TEXTABSCHNITT -
* * * *

Speziell im musikalischen Verfahren werden bestimmte akustische Fragmente aus einer auditiven Quelle herauskopiert.2 Jedes Einzelteil wird digitalisiert und gespeichert, kann in diesem Vorgang zudem bearbeitet werden, ehe es in seiner exportierten Konsistenz in einen neuen musikalischen Kontext eingebunden wird. Daher enthalten Sampler nicht nur einen reproduktiven Charakter, sondern können ebenso manipulativ als auch extrahierend wirken.3

Die Fragmentierung bestimmt die temporäre Komponente der klanglichen Datei und enthält zudem parallel auf der Zeitleiste Informationen über Tonhöhen und die Dynamik. Dabei ist es nicht nur möglich musikalische Abschnitte zu samplen, Wortbeiträge oder Geräusche können hierbei ebenso herausgeschnitten und bearbeitet werden.

Die Vorgänge sind in ihrer Umkehrung stark mit der Abfolge von Einzelbildern vergleichbar, die sich in der Filmmontage wiederfinden. Das Sampling von Schallereignissen zerlegt die zeitliche Abfolge bewegter Bilder in entsprechende „Einzelaufnahmen“, deren gemessene Werte in digitaler Form verwahrt und modifiziert werden.4 Die Parallelen zwischen den Sampling-Techniken und der filmischen Montage werden später intensiver beleuchtet.

Der Arbeitsvorgang ist immer an die technischen Gegebenheiten gebunden, doch die Verfahrensweisen der Kulturtechnik des Samplings können allgemein in folgende drei Schritte unterteilt werden: Das Herausnehmen, die Phase der Bearbeitung und das Zusammensetzen. Eine digitale Aufnahme von selektierten Klängen erfolgt im Sound-Sampler, der vor Jahren noch als eigenständiges Gerät Anwendung fand, inzwischen jedoch in den DJ- und Musik-Softwares integriert ist, sodass eine Benutzung eines externen Gerätes nicht mehr notwendig ist. Das verwendete Material umfasst einen Klangschnipsel, dessen Autorschaft sowohl bei fremden Künstlern liegen, aber auch aus eigenen Werken des SamplingAnwenders ausgewählt werden kann. Selektion geschieht dabei autonom, nach individuellem Empfinden und vollzieht sich mit der technischen Maßnahme, die nach dem Herausschneiden im zweiten Arbeitsvorgang wesentliche Einflüsse auf das Produkt hat.

Die Möglichkeiten der digitalen Bearbeitung des Samples scheinen unzählig. Die Tonhöhen des Audiosignals können mittels pitch shifting transponiert werden5, die Dynamik des Fragments ist einheitlich oder vereinzelt normalisiert sowie akzentuiert veränderbar. Ebenso sind die Tempi der ausgewählten Klänge modifizierbar, sodass am Ende ein neuer Teil einer musikalischen Auskopplung generiert wird, der die Herkunft des gesampelten Materials nicht sofort erkennen lässt. So vertritt beispielsweise Sounddesigner Felix Höfler die Ansicht, dass „das Sample als Materialvorgabe […] absolut austauschbar ist – jedenfalls prägt die Bearbeitung das Endergebnis viel mehr als das Ausgangssample“ 6.

* * * *

INHALT DES DATENSATZES -

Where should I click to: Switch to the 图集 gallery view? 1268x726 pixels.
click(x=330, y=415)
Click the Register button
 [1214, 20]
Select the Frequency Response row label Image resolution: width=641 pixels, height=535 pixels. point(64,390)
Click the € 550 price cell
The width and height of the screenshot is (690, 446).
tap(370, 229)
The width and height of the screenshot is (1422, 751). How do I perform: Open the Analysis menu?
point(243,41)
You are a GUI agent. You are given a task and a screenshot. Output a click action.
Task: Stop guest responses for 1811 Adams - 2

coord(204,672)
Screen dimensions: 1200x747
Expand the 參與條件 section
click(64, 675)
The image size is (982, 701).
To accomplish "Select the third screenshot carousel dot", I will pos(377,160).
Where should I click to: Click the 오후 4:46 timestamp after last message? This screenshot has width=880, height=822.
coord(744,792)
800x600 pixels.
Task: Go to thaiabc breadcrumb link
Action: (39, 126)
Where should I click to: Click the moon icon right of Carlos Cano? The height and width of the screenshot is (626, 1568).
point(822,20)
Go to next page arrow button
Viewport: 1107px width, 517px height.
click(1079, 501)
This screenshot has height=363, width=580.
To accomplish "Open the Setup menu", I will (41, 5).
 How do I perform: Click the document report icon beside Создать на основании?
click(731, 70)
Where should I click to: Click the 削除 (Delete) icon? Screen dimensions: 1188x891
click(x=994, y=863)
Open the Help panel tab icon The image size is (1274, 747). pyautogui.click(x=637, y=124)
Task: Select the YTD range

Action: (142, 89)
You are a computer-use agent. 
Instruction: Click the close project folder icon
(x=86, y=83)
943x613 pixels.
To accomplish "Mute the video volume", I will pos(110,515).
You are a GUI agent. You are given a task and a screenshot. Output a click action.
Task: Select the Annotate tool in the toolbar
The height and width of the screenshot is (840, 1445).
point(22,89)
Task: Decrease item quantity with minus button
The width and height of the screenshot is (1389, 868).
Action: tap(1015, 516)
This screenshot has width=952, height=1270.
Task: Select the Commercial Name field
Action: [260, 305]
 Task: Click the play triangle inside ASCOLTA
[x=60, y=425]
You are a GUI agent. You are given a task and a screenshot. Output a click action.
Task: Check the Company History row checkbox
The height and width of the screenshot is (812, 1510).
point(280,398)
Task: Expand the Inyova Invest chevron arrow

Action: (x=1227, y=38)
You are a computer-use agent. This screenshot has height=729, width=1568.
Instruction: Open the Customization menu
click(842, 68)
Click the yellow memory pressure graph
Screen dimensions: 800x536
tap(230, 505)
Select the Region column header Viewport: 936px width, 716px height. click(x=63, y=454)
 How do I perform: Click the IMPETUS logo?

* * * *

AUFGABEN IM ÜBERBLICK -
1) In welche drei Schritte lassen sich die Verfahrensweisen des Samplings laut dem Text über Sampling allgemein unterteilen?
2) Geben Sie aus dem Text über Sampling den Abschnitt von „Die Fragmentierung bestimmt“ bis „später intensiver beleuchtet.“ wortgetreu wieder.

VOLLSTÄNDIGE LÖSUNGEN -
1) Das Herausnehmen, die Phase der Bearbeitung und das Zusammensetzen.

2)
Die Fragmentierung bestimmt die temporäre Komponente der klanglichen Datei und enthält zudem parallel auf der Zeitleiste Informationen über Tonhöhen und die Dynamik. Dabei ist es nicht nur möglich musikalische Abschnitte zu samplen, Wortbeiträge oder Geräusche können hierbei ebenso herausgeschnitten und bearbeitet werden.

Die Vorgänge sind in ihrer Umkehrung stark mit der Abfolge von Einzelbildern vergleichbar, die sich in der Filmmontage wiederfinden. Das Sampling von Schallereignissen zerlegt die zeitliche Abfolge bewegter Bilder in entsprechende „Einzelaufnahmen“, deren gemessene Werte in digitaler Form verwahrt und modifiziert werden.4 Die Parallelen zwischen den Sampling-Techniken und der filmischen Montage werden später intensiver beleuchtet.